I have always considered myself to have Fenderphobia. I love the feel of my Les Paul, and the speed of my Ibanez. Fender necks feel too big and bulky, the action is impossible to get right. The neck just feels like a child's guitar every time I play one. Yeah, you can gey them cheap now, but I still don't want one. Besides, how can I take a guitar seriously when they sell them at Best Buy now.


----------



## JCM50 (Oct 5, 2011)

ThatGingerMojo said:


> I have always considered myself to have Fenderphobia. I love the feel of my Les Paul, and the speed of my Ibanez. Fender necks feel too big and bulky, the action is impossible to get right. The neck just feels like a child's guitar every time I play one. Yeah, you can gey them cheap now, but I still don't want one. Besides, how can I take a guitar seriously when they sell them at Best Buy now.


A Fender neck can be made to play just as well as any other guitar. There are many variations, from the vintage narrow radius to the more modern flatter radiuses. There are way more options on a strat vs any other guitar model.


----------



## Jim DaddyO (Mar 20, 2009)

Easy solution. All those with too many Stats just PM me and I will send you shipping instructions. Together we can remedy the situation.


----------



## Budda (May 29, 2007)

ThatGingerMojo said:


> I have always considered myself to have Fenderphobia. I love the feel of my Les Paul, and the speed of my Ibanez. Fender necks feel too big and bulky, the action is impossible to get right. The neck just feels like a child's guitar every time I play one. Yeah, you can gey them cheap now, but I still don't want one.

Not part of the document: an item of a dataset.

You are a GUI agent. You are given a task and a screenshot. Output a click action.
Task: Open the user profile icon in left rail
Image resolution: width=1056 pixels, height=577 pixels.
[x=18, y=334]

Besides, how can I take a guitar seriously when they sell them at Best Buy now.


Fender big and bulky over gibson? I own a gibson and am quite confused as to how that works (unless you have the 60's slim in which case it makes much more sense).

After playing an R9 and gigging strats, gibson has a bigger neck more often than not. Science can answer that though.


----------



## zdogma (Mar 21, 2006)

Budda said:


> Fender big and bulky over gibson? I own a gibson and am quite confused as to how that works (unless you have the 60's slim in which case it makes much more sense).
> 
> After playing an R9 and gigging strats, gibson has a bigger neck more often than not. Science can answer that though.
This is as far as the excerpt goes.